Explore it yourself!

Hover over the circles and you will see circles representing the same words being connected.

What's missing from Chinese state media

In the second week of December, according to a study in The Lancet, Wuhan doctors had already found cases suggesting an unknown virus was spreading from one human to another — "The first fatal case, who had continuous exposure to the market, was admitted to hospital because of a 7-day history of fever, cough, and dyspnoea. 5 days after illness onset, his wife, a 53-year-old woman who had no known history of exposure to the market, also presented with pneumonia and was hospitalized in the isolation ward."

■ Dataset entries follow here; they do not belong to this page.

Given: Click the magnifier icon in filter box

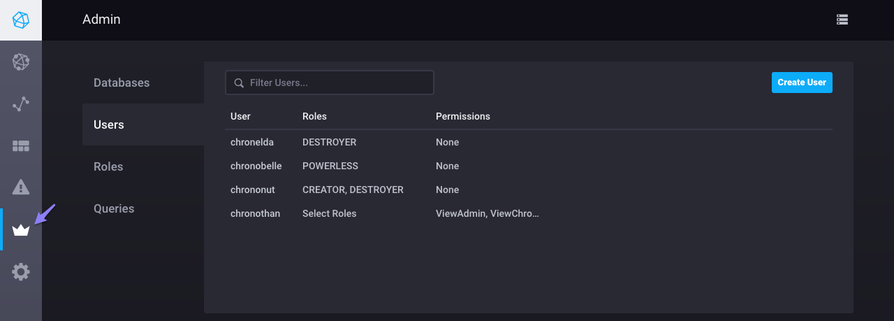Looking at the screenshot, I should 239,83.
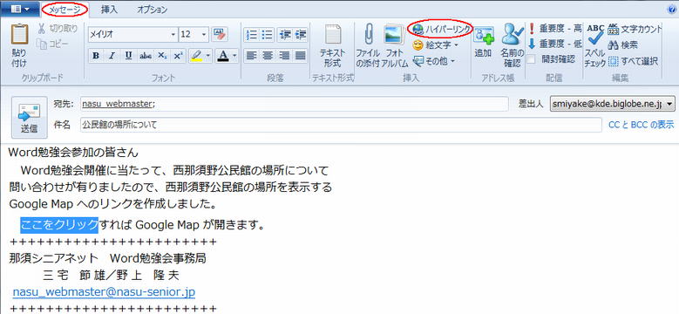The image size is (679, 314).
Task: Click the clear formatting eraser icon
Action: (220, 34)
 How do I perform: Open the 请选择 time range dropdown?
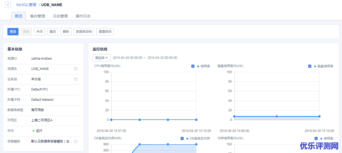(x=102, y=58)
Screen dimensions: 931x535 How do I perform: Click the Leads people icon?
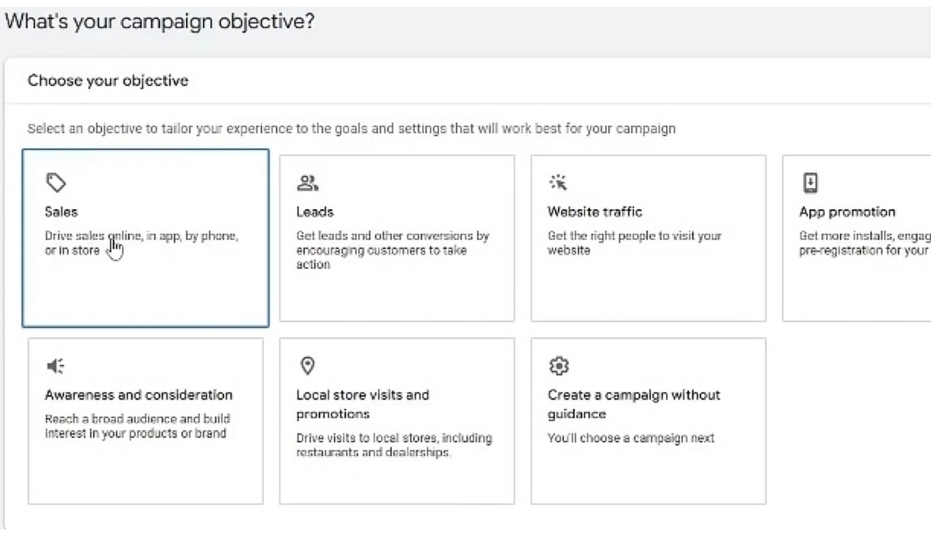307,183
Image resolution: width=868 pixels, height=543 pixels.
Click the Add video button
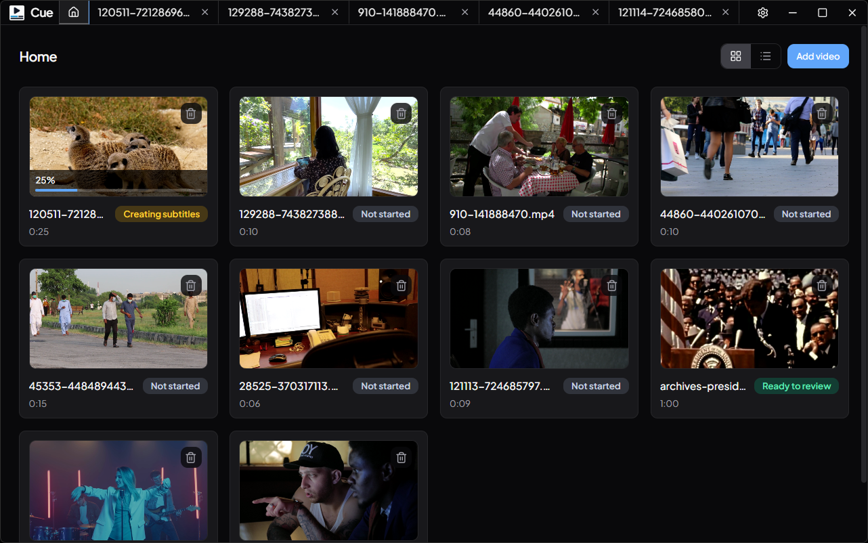tap(818, 56)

However, it was not until Jan. 20 that the Chinese government finally admitted human-to-human transmission of the coronavirus.

One study published recently pointed out that if the Chinese government had started the non-pharmaceutical interventions one to three weeks earlier, the confirmed cases of COVID-19 could be reduced by more than one-third.

As coronavirus spread in China slows down, Chinese official media have started to promote a narrative that the virus did not originate in Wuhan and that China's strategic response to COVID-19 is the model that every country should follow.

But besides acknowledging the Chinese government's efforts to mitigate the outbreak in China, we should also pay attention to its early missteps and how its official media sought to influence the conversation about COVID-19.

People who were penalized for talking about COVID-19 in China

Group by
  • Detention less than 5 days
  • Detention more than 5 days
  • Admonition
  • Fine
  • Others
  • Wechat
  • Weibo
  • Others

Source: China Digital Times. I only used the data between Jan. 1 and Mar. 22.

Data and Methodology

Collecting
I used a Python library, Tweepy, to scrape tweets from People's Daily's English account. Due to the limited number of API calls one can make through a free developer account, I only collected 3,222 tweets between Jan. 3 and Mar. 27.

Cleaning
Using Python, I removed punctuations, usernames and URLs, tokenized each sentence into a single word, and removed stop words like the, a, is, am, are, etc.

By adding up the number of uses of each word, I got the top words across all tweets.

Dividing tweets into groups
I created a list of country names to extract tweets referencing one or more countries.

The list, focusing on countries that have been struck by the epidemic severely or mentioned frequently by People's Daily, includes China, Australia, Iraq, England, UK (and United Kingdom), US (and United States), Italy, Korea, Germany, Iran, France, Finland, Portugal, Czech, Brazil, Spain, Belgium, Malaysia, Pakistan, Philippine, Taiwan and Czech.

Since many tweets mention Hubei or Wuhan solely, I included these region names as well.

I divided these tweets into three groups -- tweets referencing only China (or its provinces), tweets referencing countries other than China and tweets with China and one or more countries.

To compare the number of uses of words in three groups at the same time, I decided to use a triangle plot.

The percentage of a word is 100% in each corner of the triangle and 0% at the line opposite it. It decreases linearly with increasing distance from the vertex.

Calculating the normalized percentage of each word
I calculated the monthly percentage of uses of the top 300 words in each tweet group, normalizing the numbers based on the total number of words used by each tweet group.

For example, in January, "confirmed" showed up 18 times in tweets referencing only China, 4 times in tweets mentioning countries other than China and 2 times in tweets with China and one or more countries. Its unnormalized percentage in the tweet group referencing only China is 75% (18 / (18+4+2)).

In January, the total word counts in tweet group referencing only China is 5113, that in tweet group mentioning countries other than China is 865 and that in tweet group with China and one or more countries is 314. The way I calculated the normalized percentage of the same word in tweet group referencing only China is:

18*865*314 / (18*865*314 + 4*5113*314 + 2*865*5113) = 24.3%

The normalized percentage of "confirmed" in tweet group mentioning countries other than China is 31.8% and that in tweet group with China and one or more countries 43.9%.